_Data in this exercise_:
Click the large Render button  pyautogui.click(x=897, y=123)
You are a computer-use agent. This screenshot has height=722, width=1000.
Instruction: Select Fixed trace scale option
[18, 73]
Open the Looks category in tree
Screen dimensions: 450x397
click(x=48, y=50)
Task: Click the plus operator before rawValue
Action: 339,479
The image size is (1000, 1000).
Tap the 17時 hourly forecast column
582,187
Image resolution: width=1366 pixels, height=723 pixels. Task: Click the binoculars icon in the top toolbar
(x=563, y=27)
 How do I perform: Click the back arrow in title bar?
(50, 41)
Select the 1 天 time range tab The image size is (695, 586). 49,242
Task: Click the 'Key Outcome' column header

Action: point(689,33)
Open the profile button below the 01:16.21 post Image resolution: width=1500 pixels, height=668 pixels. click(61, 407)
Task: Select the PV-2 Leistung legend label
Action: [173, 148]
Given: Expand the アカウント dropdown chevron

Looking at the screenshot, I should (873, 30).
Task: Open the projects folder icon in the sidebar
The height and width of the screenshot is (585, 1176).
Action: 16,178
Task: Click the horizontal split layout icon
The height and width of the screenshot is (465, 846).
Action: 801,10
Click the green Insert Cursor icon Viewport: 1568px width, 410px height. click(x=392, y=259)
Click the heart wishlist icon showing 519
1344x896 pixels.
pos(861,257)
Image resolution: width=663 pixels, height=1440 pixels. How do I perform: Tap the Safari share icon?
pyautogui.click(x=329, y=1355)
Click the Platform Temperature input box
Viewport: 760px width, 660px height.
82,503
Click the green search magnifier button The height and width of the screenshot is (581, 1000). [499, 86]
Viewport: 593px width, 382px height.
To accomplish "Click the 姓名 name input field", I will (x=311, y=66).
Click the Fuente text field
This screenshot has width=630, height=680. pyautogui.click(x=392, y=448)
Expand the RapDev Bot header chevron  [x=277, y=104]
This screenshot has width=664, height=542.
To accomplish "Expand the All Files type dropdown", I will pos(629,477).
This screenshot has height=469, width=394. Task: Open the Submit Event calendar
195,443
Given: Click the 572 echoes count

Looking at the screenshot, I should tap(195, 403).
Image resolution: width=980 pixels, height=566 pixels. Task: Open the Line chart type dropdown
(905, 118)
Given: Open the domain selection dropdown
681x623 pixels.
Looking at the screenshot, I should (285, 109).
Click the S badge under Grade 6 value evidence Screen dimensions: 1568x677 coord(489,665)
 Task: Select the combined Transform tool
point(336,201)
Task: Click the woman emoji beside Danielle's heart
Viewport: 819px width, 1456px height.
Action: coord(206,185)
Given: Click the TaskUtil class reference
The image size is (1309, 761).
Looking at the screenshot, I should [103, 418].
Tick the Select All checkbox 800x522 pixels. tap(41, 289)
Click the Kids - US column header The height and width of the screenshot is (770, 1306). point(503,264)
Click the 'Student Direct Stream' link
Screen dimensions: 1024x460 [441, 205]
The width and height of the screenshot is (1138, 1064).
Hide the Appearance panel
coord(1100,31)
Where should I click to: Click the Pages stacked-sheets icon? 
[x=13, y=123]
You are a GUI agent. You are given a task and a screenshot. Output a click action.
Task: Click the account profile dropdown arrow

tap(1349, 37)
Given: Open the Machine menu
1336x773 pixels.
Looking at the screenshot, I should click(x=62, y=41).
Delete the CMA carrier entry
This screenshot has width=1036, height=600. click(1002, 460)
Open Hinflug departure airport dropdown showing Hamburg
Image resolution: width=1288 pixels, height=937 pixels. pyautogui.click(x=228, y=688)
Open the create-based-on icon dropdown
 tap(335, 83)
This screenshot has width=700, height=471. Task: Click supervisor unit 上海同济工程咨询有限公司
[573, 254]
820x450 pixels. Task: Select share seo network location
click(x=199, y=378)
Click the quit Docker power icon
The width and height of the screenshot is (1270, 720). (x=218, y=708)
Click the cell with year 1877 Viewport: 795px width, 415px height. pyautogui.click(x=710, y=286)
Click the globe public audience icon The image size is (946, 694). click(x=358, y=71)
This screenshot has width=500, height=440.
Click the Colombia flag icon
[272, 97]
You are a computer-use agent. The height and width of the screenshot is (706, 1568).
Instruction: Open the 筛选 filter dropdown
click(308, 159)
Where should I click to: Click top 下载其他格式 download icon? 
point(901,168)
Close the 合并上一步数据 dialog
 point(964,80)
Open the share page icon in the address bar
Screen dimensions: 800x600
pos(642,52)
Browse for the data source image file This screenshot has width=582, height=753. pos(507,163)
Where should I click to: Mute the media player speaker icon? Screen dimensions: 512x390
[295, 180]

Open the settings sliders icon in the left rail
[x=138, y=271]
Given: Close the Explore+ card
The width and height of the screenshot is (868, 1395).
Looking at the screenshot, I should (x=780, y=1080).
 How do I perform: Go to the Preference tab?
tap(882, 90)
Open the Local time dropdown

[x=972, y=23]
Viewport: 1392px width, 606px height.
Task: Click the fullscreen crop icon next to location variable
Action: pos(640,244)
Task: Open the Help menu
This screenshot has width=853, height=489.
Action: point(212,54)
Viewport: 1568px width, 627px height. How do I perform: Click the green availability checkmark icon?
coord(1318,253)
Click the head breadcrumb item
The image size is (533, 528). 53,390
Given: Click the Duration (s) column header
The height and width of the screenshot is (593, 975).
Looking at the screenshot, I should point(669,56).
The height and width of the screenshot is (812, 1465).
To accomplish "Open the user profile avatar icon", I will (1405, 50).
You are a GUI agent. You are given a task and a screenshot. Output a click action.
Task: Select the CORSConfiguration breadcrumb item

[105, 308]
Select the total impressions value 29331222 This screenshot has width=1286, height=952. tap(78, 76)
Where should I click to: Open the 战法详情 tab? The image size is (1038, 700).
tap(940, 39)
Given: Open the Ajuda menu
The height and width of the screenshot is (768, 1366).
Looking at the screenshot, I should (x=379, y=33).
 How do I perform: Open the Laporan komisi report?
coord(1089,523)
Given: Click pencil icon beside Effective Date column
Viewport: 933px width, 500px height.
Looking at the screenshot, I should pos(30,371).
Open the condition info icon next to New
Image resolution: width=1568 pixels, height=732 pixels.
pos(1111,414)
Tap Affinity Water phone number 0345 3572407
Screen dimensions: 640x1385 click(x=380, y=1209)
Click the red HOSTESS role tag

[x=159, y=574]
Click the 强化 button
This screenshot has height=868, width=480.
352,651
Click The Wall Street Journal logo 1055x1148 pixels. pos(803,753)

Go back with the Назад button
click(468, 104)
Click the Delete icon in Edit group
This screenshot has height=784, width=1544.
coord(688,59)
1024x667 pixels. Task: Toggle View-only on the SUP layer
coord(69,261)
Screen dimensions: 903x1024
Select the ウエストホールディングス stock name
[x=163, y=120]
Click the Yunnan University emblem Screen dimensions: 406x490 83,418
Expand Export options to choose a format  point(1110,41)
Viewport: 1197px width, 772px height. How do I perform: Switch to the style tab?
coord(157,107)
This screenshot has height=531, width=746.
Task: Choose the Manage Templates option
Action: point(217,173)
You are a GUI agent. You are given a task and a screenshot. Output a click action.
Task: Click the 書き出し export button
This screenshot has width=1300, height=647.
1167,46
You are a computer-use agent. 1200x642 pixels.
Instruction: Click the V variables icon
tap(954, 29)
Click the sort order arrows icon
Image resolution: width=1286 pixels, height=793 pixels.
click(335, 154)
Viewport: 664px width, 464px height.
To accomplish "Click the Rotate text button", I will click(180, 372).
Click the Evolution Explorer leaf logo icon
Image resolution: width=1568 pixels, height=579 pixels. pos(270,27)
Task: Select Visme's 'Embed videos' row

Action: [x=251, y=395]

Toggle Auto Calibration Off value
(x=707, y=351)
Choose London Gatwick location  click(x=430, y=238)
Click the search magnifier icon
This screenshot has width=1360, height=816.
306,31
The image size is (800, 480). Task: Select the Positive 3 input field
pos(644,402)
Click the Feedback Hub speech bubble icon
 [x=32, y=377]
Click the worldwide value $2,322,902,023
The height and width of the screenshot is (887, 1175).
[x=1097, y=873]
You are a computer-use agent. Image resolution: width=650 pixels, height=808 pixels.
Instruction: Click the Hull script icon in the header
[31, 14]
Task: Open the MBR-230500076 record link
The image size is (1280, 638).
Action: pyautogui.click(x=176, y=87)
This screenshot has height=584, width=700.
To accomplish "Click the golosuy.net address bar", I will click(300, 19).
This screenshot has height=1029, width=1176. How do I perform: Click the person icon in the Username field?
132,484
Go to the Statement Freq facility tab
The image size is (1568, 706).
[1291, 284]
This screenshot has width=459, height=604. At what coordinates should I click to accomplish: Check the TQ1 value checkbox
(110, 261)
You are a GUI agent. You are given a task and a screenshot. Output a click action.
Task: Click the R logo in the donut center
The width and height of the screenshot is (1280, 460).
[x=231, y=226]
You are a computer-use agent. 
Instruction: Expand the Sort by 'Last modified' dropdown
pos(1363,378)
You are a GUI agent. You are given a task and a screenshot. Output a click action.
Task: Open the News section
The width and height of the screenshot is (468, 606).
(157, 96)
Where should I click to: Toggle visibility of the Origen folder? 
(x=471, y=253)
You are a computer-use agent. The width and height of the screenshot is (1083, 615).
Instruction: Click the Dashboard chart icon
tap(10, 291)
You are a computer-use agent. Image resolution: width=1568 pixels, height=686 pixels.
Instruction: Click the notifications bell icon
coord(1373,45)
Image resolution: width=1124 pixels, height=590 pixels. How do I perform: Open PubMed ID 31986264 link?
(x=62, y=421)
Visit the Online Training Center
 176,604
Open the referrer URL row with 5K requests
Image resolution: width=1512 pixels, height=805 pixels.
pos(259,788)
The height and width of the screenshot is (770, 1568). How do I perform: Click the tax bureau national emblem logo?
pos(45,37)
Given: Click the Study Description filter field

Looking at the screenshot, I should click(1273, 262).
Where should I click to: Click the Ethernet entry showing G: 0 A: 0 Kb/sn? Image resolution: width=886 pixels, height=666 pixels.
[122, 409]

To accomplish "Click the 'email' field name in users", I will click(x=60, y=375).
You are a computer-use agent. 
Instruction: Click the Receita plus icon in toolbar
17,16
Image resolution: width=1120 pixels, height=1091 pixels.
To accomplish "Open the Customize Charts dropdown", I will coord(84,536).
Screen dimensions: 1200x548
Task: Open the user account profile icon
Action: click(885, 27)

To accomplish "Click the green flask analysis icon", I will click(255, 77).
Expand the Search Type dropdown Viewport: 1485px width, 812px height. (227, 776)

_What is expected_: Would you show each line of the listing above that has the string "beside"?

_Your solution_:
Task: Click the woman emoji beside Danielle's heart
Given: Click pencil icon beside Effective Date column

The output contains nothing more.